-- START MATERIAL SHOWN --

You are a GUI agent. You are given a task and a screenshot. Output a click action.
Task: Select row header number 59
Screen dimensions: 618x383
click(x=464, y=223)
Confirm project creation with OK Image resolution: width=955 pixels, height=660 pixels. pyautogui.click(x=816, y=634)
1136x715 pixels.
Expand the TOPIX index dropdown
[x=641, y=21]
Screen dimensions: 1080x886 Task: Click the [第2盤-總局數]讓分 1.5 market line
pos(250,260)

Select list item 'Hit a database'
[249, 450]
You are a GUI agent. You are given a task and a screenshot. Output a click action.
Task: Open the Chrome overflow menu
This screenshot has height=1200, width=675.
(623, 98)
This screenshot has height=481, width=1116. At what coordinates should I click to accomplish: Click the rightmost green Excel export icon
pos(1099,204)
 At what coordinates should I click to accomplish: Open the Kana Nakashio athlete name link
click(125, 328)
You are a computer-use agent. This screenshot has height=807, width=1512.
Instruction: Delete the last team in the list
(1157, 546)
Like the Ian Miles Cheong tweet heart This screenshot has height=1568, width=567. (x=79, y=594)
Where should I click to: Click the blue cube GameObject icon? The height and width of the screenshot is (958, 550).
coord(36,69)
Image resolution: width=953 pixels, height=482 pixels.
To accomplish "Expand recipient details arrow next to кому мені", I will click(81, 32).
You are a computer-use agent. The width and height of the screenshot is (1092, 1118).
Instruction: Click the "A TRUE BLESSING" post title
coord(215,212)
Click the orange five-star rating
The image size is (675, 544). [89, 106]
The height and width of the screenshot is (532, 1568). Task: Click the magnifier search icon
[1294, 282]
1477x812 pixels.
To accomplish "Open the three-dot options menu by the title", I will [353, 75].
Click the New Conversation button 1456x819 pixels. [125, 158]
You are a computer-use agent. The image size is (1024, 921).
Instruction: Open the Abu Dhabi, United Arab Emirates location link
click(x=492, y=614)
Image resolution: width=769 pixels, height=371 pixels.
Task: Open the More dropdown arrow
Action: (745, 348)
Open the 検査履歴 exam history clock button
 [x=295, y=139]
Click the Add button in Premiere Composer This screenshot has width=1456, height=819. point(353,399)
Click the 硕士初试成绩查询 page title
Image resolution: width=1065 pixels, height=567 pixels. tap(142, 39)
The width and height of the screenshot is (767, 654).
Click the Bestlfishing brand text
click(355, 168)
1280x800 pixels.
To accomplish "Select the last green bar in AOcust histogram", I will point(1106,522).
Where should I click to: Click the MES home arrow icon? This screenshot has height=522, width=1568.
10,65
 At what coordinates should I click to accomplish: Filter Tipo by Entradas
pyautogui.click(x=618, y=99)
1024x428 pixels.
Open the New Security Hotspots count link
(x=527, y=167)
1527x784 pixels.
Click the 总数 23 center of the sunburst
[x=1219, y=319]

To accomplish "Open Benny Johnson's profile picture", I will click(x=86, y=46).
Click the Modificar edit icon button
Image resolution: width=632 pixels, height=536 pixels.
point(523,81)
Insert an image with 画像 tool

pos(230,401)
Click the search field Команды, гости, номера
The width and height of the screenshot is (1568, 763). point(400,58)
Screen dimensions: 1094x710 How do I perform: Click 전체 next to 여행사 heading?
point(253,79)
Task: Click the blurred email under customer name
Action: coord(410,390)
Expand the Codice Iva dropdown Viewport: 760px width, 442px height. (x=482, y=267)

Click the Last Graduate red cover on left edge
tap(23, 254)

-- END MATERIAL SHOWN --

WORK TO BE COMPLETED :: Starting at the line that contains "Click the Add" and ending after the line that contains "(x=527, y=167)", format those records as a JSON list of strings with one string per line and blank lines omitted.

EXERCISE RESPONSE ::
[
  "Click the Add button in Premiere Composer This screenshot has width=1456, height=819. point(353,399)",
  "Click the 硕士初试成绩查询 page title",
  "Image resolution: width=1065 pixels, height=567 pixels. tap(142, 39)",
  "The width and height of the screenshot is (767, 654).",
  "Click the Bestlfishing brand text",
  "click(355, 168)",
  "1280x800 pixels.",
  "To accomplish \"Select the last green bar in AOcust histogram\", I will point(1106,522).",
  "Where should I click to: Click the MES home arrow icon? This screenshot has height=522, width=1568.",
  "10,65",
  " At what coordinates should I click to accomplish: Filter Tipo by Entradas",
  "pyautogui.click(x=618, y=99)",
  "1024x428 pixels.",
  "Open the New Security Hotspots count link",
  "(x=527, y=167)"
]